以下の校長通信について、次の問いに答えてください。
(a) 1学期終業式のあいさつは、いつ行われましたか。
(b) 1学期の成績優良者のうち、2年生は何人でしたか。
(c) 終業式の日、体育館はどのような状態でしたか。

▸ **引用文**
----

校長通信
にっこり笑ってあいさつを(1学期終業式)
1学期も本日で終了です。体育館は大変暑かったのですが、生徒達はよく聞いてくれました。ただ、後で生徒に感想を聞くと、イマイチと言われてしまいました。あいさつは、難しいですね。
平成29年度 1学期終業式あいさつ H29.7.20
○ 「おはようございます」
○ 1学期はどうでしたか。
勉強はどうでしたか。1学期の成績優良者(通知表の平均8.0以上)は1年生は36人、2年生は40人、3年生は43人で合計119人でした。頑張りましたね。残念にも、欠点をとってしまった人、2学期以降全力を尽くして頑張るように!
○ また、部活動はどうでしたか。
特に3年生は思う存分出来ましたか。力が発揮できず、悔しい思いをして終わった人も多いと思います。
私は、君たちの試合を、いくつか応援させていただきました。みんな情熱溢れるプレーでした。勝敗はどうあろうと、頑張った皆さんの部活にかけた青春は一生の宝物になると思います。

----

▸ **データ部分**
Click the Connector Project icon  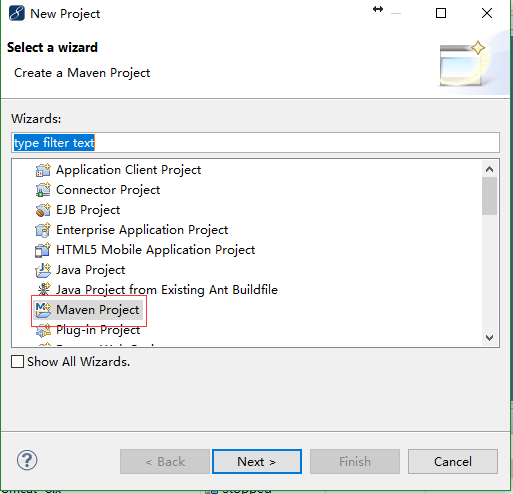[x=43, y=190]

----

▸ **解答**
(a) 平成29年7月20日(H29.7.20)
(b) 40人
(c) 大変暑かった。